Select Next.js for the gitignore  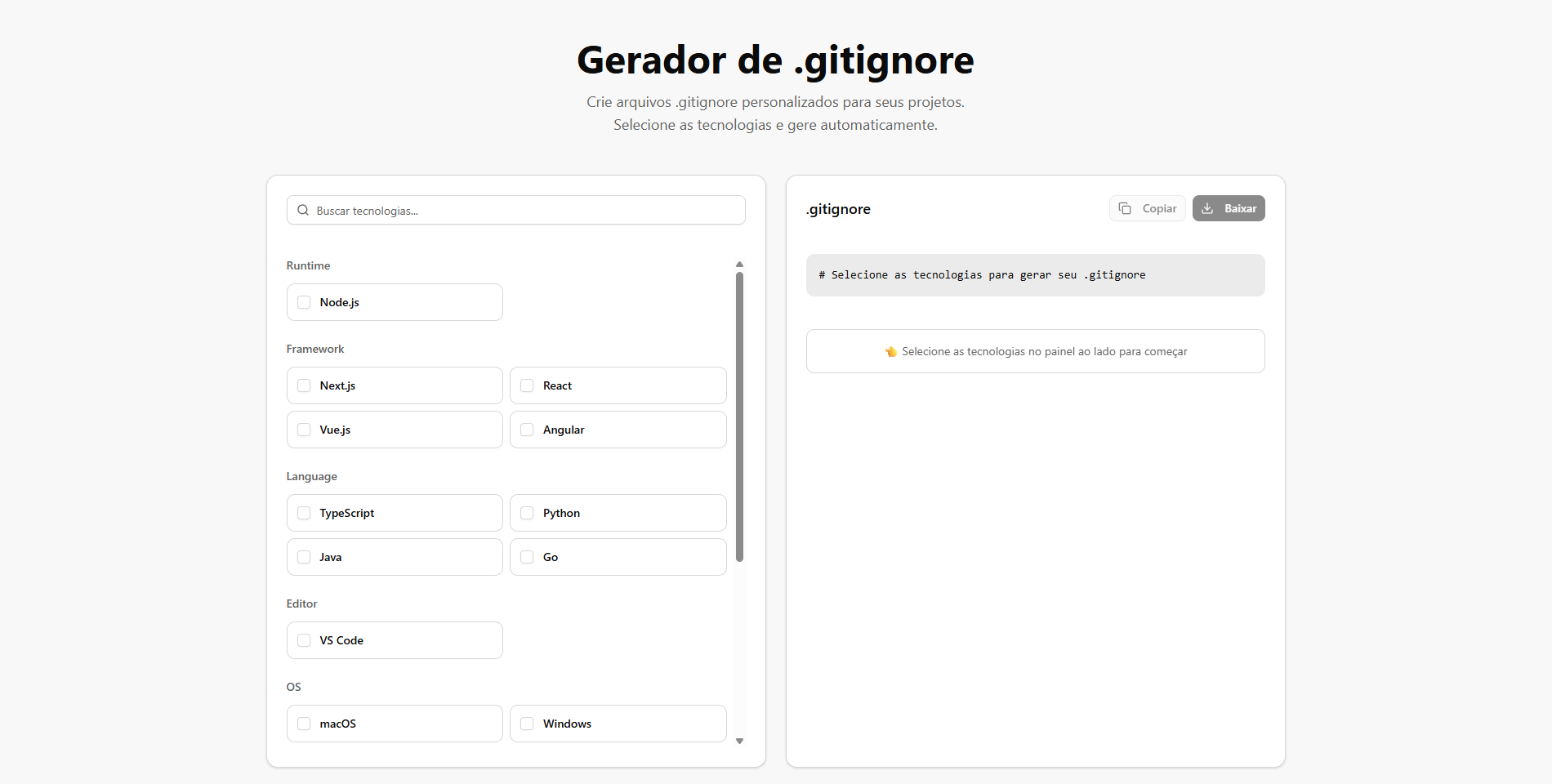(x=304, y=385)
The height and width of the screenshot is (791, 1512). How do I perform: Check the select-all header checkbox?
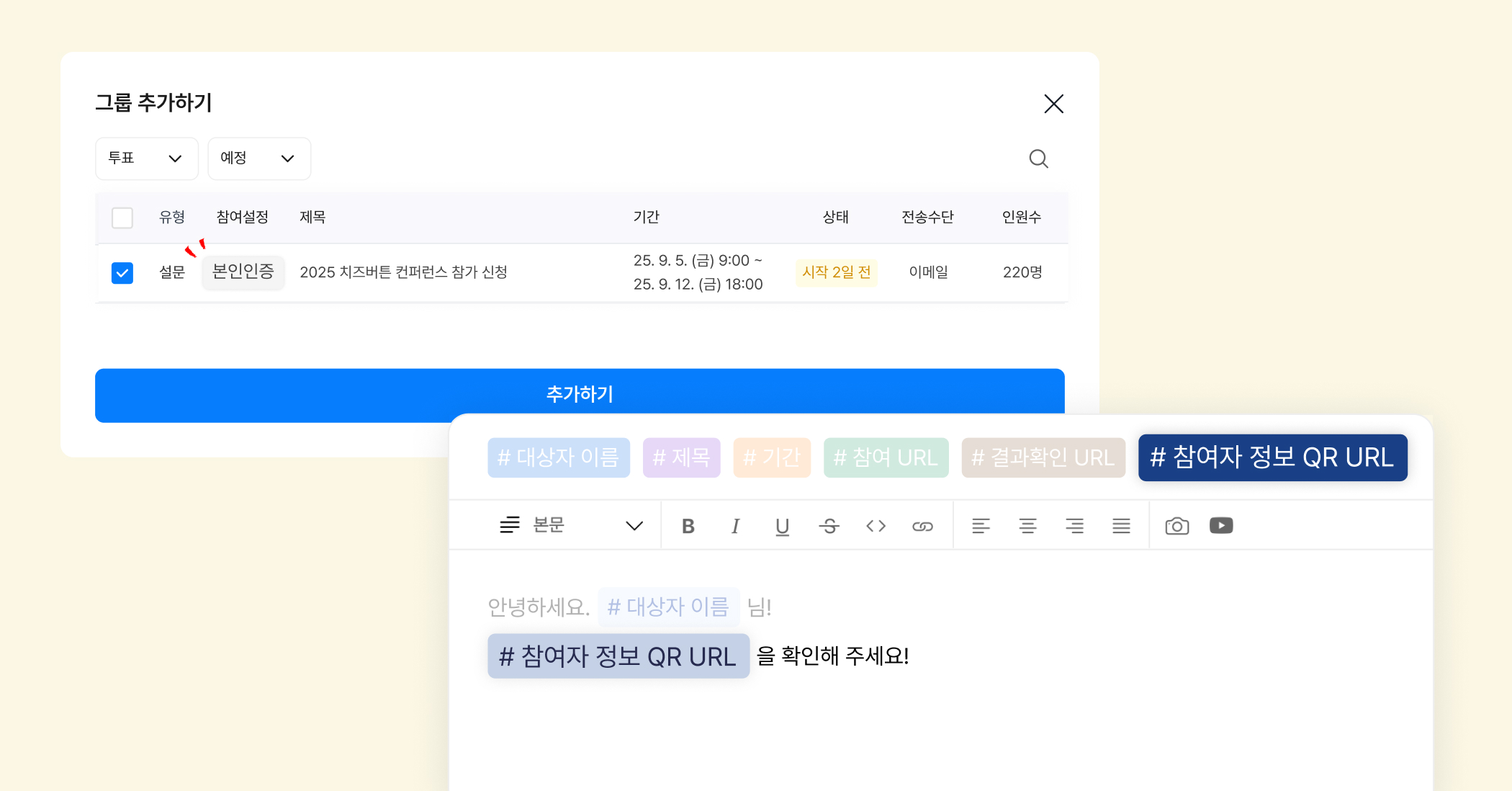coord(122,218)
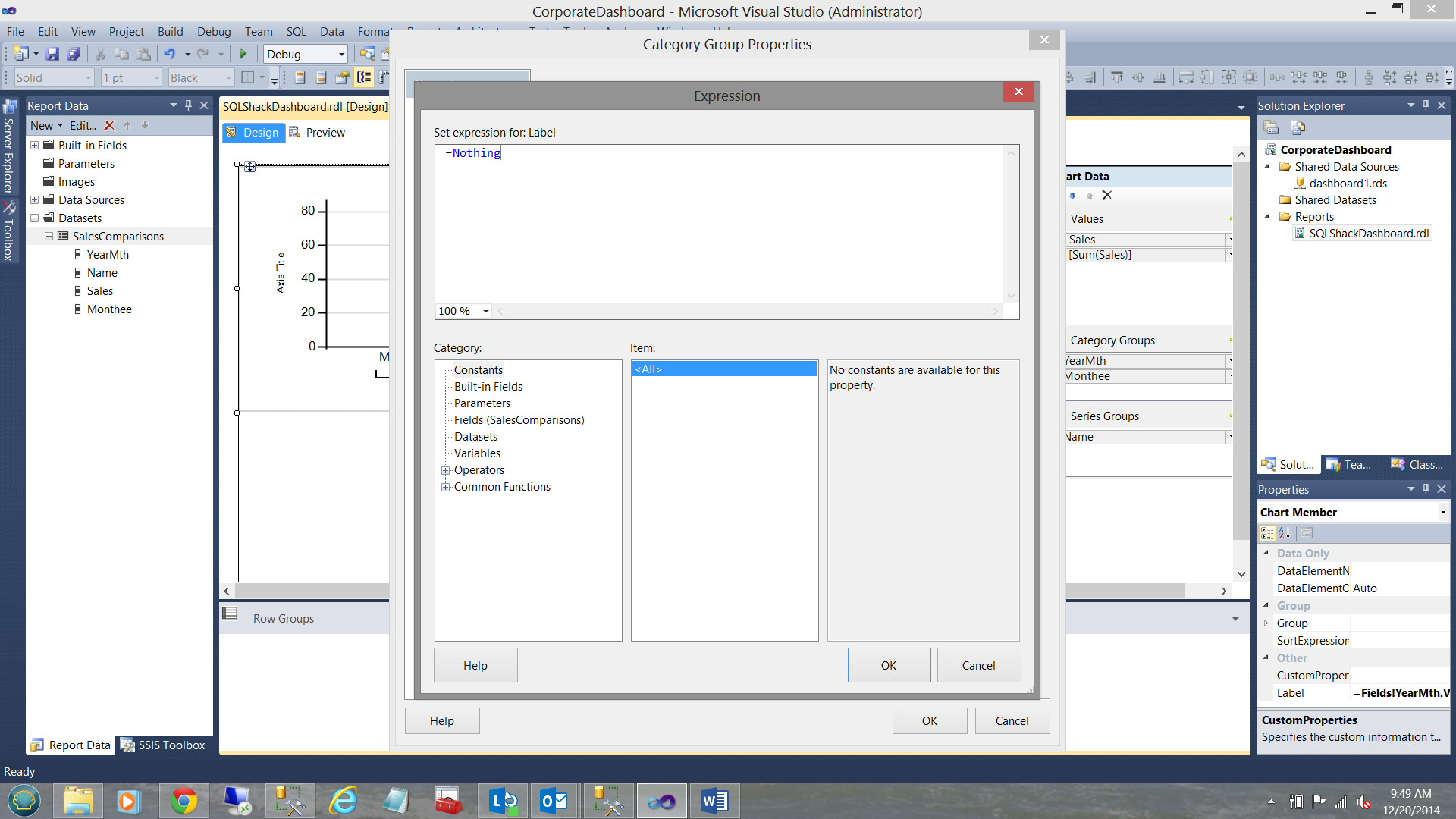Viewport: 1456px width, 819px height.
Task: Collapse the SalesComparisons dataset node
Action: tap(49, 237)

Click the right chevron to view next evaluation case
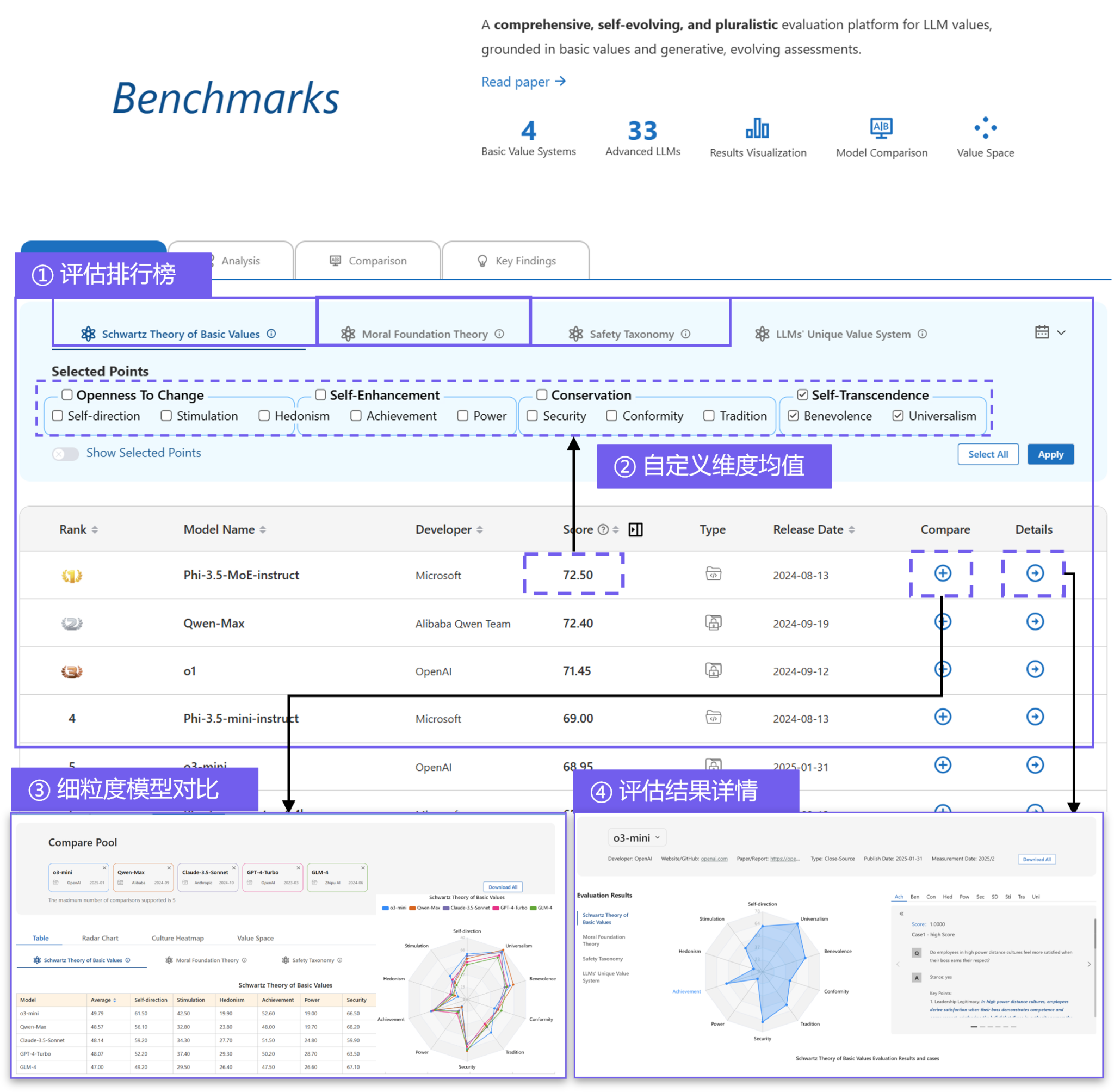pos(1089,964)
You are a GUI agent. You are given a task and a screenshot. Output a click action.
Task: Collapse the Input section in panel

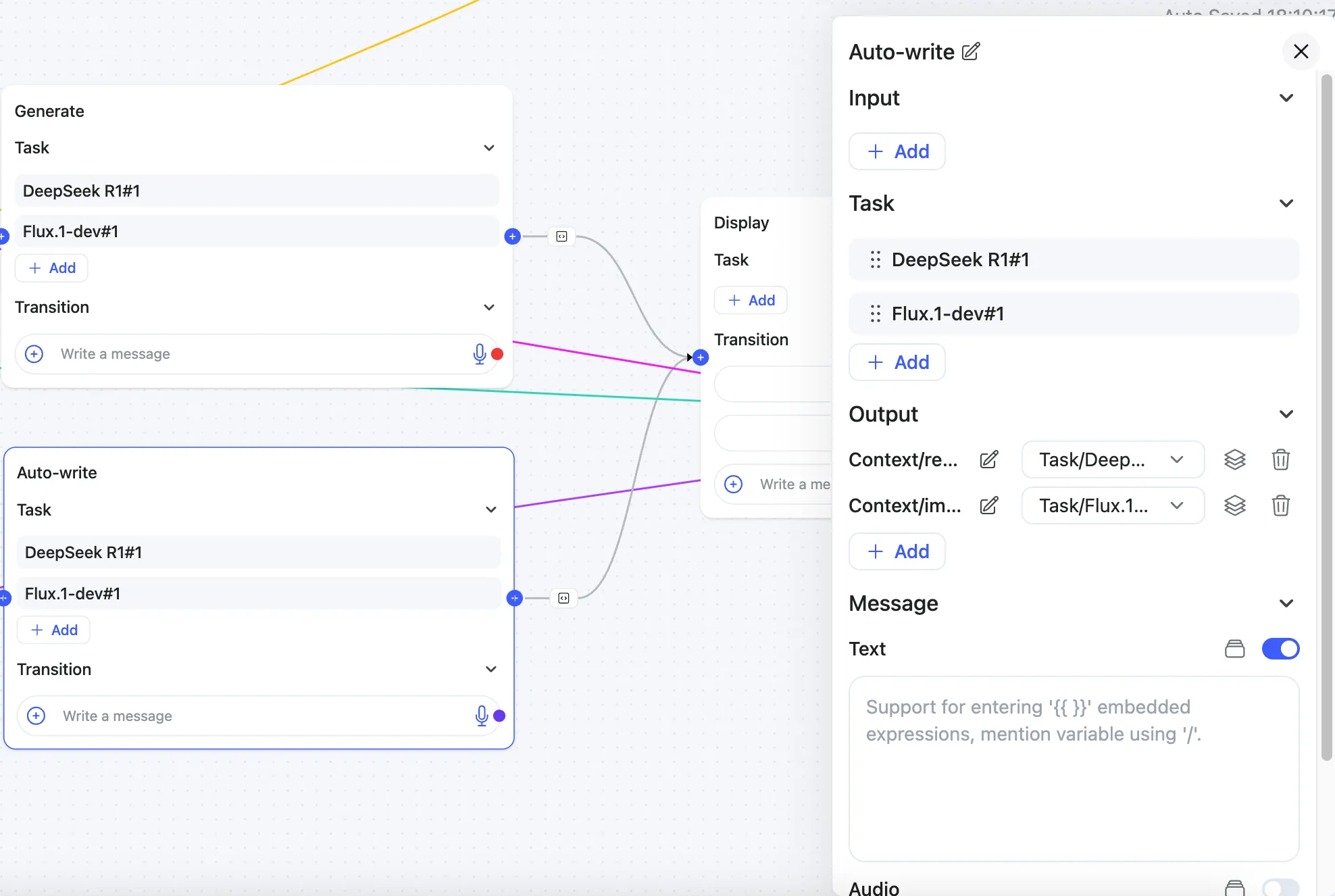click(1286, 98)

•••

- _Description of the task_: What you need to copy is the run of lines from the one holding "You are a GUI" through the end of the data, exactly and only, both ends included, pictures omitted.

- _Task answer_:
You are a GUI agent. You are given a task and a screenshot. Output a click action.
Task: Collapse the Input section in panel

click(1286, 98)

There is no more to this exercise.